Tableau 5: Evolution des quantités d’azote minéral lors de l’incubation

Intervalle de jours

Jour 1 à jour 3

Jour 3 à jour 14

Jour 14 à jour 21

Jour 21 à jour 58

Evolution de la quantité de NH4 disponible (g/kg)

Diminution

importante (sauf pour les sols témoins)

Constante

Augmentation

Diminution progressive puis tend vers zéro

Evolution de la quantité de NO3 disponible (g/kg)

Constante

Augmentation (plus importante dans le cas des sol+MOE)

Constante

(sauf pour les sols+ lisier composté diminution)

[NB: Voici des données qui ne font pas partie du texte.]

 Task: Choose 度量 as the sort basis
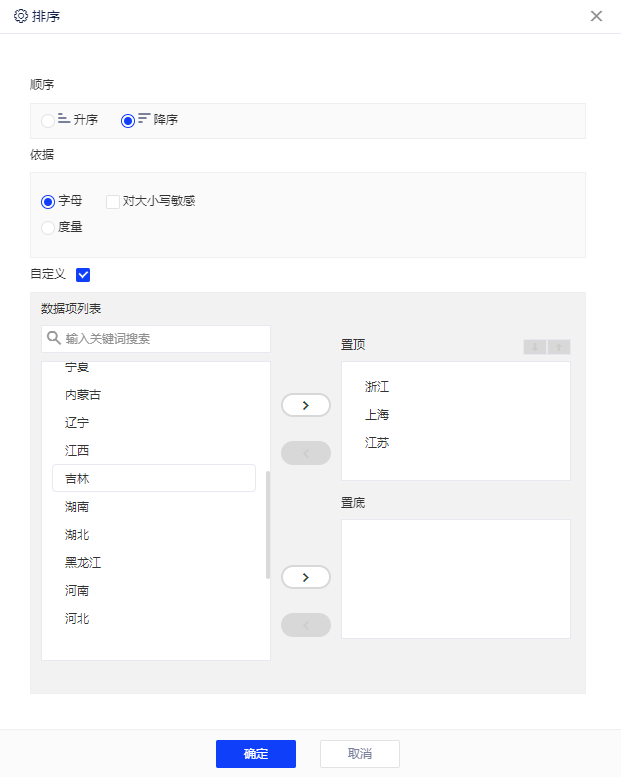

Légère augmentation puis stabilisation sous forme de palier

Interprétation en termes de processus dominant

Nitrification de l’azote ammoniacal initialement présent

Ammonification de l’azote organique (les sols+ lisier composté Immobilisation des nitrates)

La minéralisation va en s’annulant et affaiblissement de l’activité microbienne du sol

 

5. Conclusion

Les résultats présentés montrent qu’il existe une variabilité dans la cinétique de la minéralisation du carbone organique et de l’azote à travers les deux sols amendés de fumier de volaille et de lisier de porc et ceux n’ayant reçus aucun apport. La production en carbone est en moyenne de 120 mg/kg/jour et celle en azote minéral varie entre 0.27 g/kg et 1.70 g/kg de sol. Une intense activité microbienne marque les 3 premiers jours de l’incubation. Il s’agit de l’effet « flush ». Une nitrification de l’azote ammoniacal initialement présent est observée pendant les 14 premiers jours de la période d’incubation. Elle est suivie par un processus d’ammonification de l’azote organique chez tous les traitements sauf pour ceux ayant reçu le lisier de porc. Chez ces derniers, une immobilisation des nitrates est observée. Un affaiblissement de l’activité microbienne et un ralentissement progressif du processus de minéralisation du carbone organique et de l’azote sont observés à partir du 21ème jour.